Die wichtigsten Ungereimtheiten:
- Verweigerte Einsicht in Wahlunterlagen
- In der Sitzung des Wahlausschusses am 14.10.2025 wurde zunächst zugesagt, dass Unterlagen (z. B. ungenutzte Stimmzettel) später geprüft werden können.
- Nach der Sitzung wurde diese Zusage zurückgenommen. Mitglieder des Wahlausschusses wurden damit in die Irre geführt, bevor sie das Protokoll unterschrieben.
- Keine Transparenz bei Stimmzetteln
- Laut Wahlleiterin wurden 10.000 Stimmzettel bestellt, 5.286 ausgegeben.
- Es sollen noch ca. 4.650 Stimmzettel vorhanden sein – die Zahlen passen nicht zusammen. Die Erklärung („Musterstimmzettel und Ersatz bei Verschreiben“) ist nicht schlüssig.
- Auffällige Briefwahlergebnisse
- Bei der Urnenwahl lag Marcel Siegert mit 54 % vorne.
- Bei der Briefwahl dagegen nur 39 %, während die Gegenkandidatin 61 % erreichte.
- Diese extremen Unterschiede sind nicht üblich und betreffen vor allem Bezirke mit Pflegeheimen und Einrichtungen für Menschen mit Behinderungen.
- Verdacht: Beeinflussung oder Missbrauch von Briefwahlunterlagen.

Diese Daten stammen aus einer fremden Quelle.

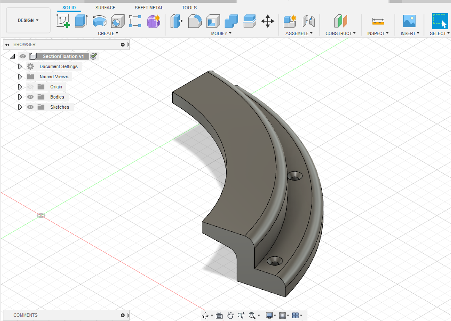Activate the Fillet tool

- Unklare Handhabung der Wahlbriefe und Urnen
- Wahlbriefe wurden noch am Wahltag eingeworfen, aber die Wahlleiterin kann den Eingang nicht bestätigen.
- Keine Angaben zur Lagerung und Sicherung der Wahlurnen – Zutritt durch Dritte war möglich.
- Keine Protokolle über die Entnahme von Wahlbriefen aus Briefkästen.
- Verhinderung der Nachprüfung
- Der Wahlausschuss durfte keine weiteren Unterlagen prüfen.
- Stattdessen wurde auf einen Wahleinspruch verwiesen – das widerspricht dem Gesetz.
Warum ist eine Prüfung zwingend notwendig?
- Die Wahlleitung hat widersprüchliche Angaben gemacht und Transparenz verweigert.
- Die Briefwahlergebnisse weichen stark von der Lebenserfahrung ab.
- Es gibt konkrete Hinweise auf mögliche Manipulationen:
- Einflussnahme auf Wähler in Pflegeheimen
- Missbrauch von Hilfspersonen
- Unklarheiten bei Stimmzettelzahlen und Wahlbriefen
Die beiden Kandidaten trennten nur 146 Stimmen – schon wenige Unregelmäßigkeiten könnten das Ergebnis verändern.
Eine Prüfung ist daher geeignet und erforderlich, um das Vertrauen der Bürger in die Wahl wiederherzustellen.
Da die jetzige Wahlleitung den Mitgliedern des Wahlausschusses eine Prüfung von Unterlagen zusagte – nun aber verhindert, erschüttert unser Vertrauen. Deshalb ist eine Neubesetzung der Wahlleitung unausweichlich.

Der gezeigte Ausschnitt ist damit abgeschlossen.